Incorporating these data will also help involve the patient in healthcare decisions, according to Mary Khetani, professor of occupational therapy and rehabilitation sciences at UIC. The narrative notes taken by physical and occupational therapists often come directly from interviews with a patient and their family. Organising the data to share with patients and their caregivers can help them feel more informed and engaged as they navigate multiple healthcare services outside the hospital.
“We know that best practice is centring the expertise of the patient and family in decision making to drive the best outcomes and get their buy-in and adherence,” Khetani said. “But we can’t do that if we overload them with information.”
Computer scientists on the project will use and develop text-mining and language-processing tools to overcome the linguistic and technical hurdles that prevent the integration of data from other disciplines. The research will test whether large language models can be trained to help understand and connect text data across professions.
“Medical data are unique in many ways, one being that they tend to include jargon and other terms that don’t appear commonly in more popular online sources,” said Natalie Parde, associate professor of computer science at UIC. “Language processing tools tend not to work as well when applied to healthcare data. A central technical challenge in this grant is getting these tools and technologies to the point where we can use them reliably in a healthcare setting.”
Once integrated, the data from nurses, rehabilitation therapists and other health professionals can help train more detailed models to predict health risks or treatment effectiveness. AI tools can also generate concise summaries of large amounts of text and data.
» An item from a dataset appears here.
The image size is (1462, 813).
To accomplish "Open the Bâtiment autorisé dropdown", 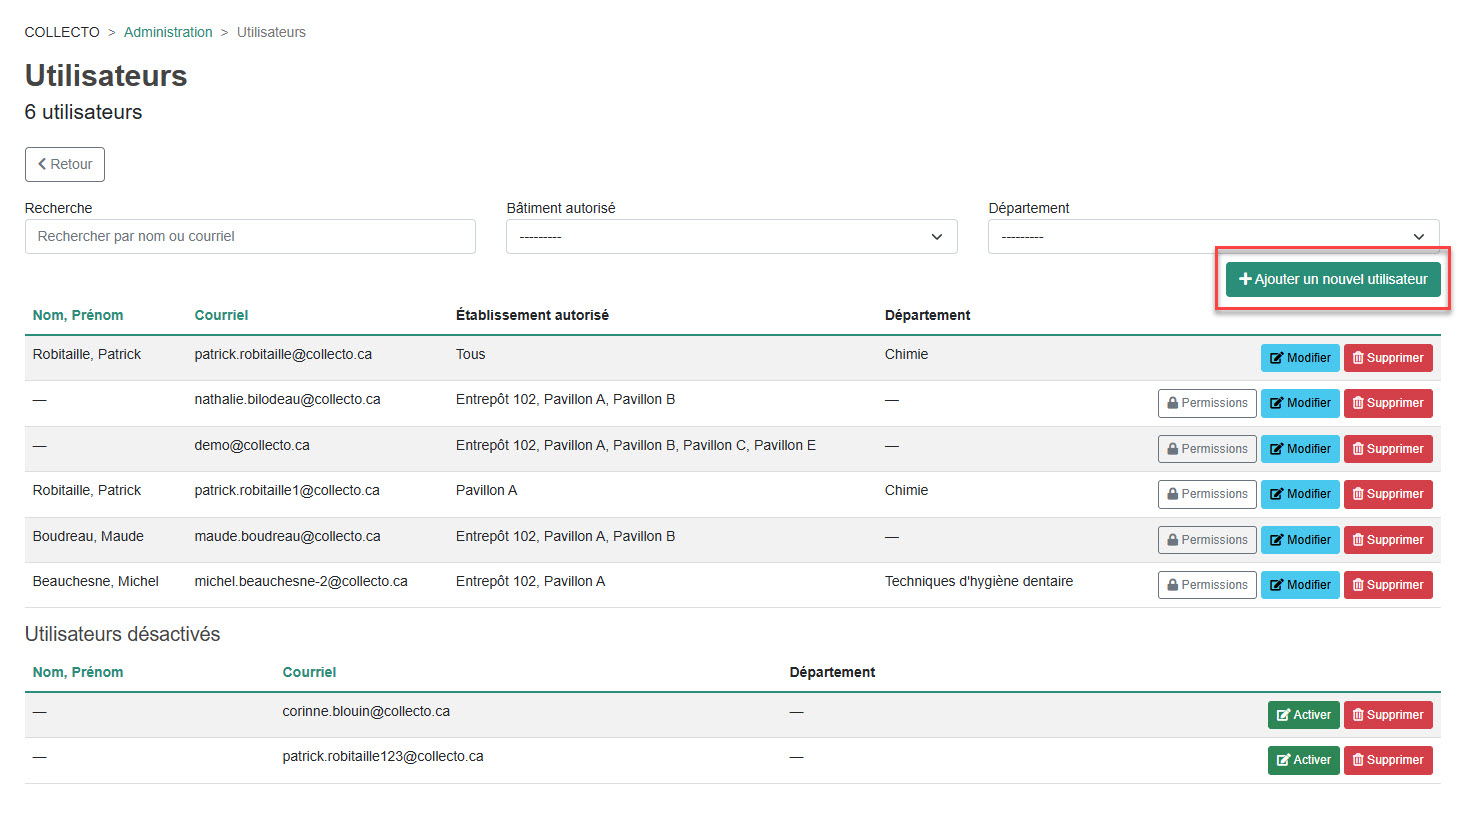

For example, a primary care provider may get a synopsis based on their patient’s weekly physical and speech therapy visits. Or the parents of a premature infant could receive a summary of the nursing and rehabilitative therapies delivered in the NICU, to help them transition to follow-up care in a clinic or a natural environment such as their home.
“It’s not just a question of translating into lay language, it’s really a question of understanding what’s important to present to the patient or their provider,” said Barbara Di Eugenio, professor of computer science at UIC.
Through hackathons and other activities using deidentified data, the team will also invite data scientists and software developers to create additional clinical and research applications. All tools developed by the project will be open source and built with input and feedback from health-domain experts.
Other UIC team members on the project include Samantha Bond of the College of Applied Health Sciences, Miiri Kotche from the College of Engineering and David Chestek of the College of Medicine.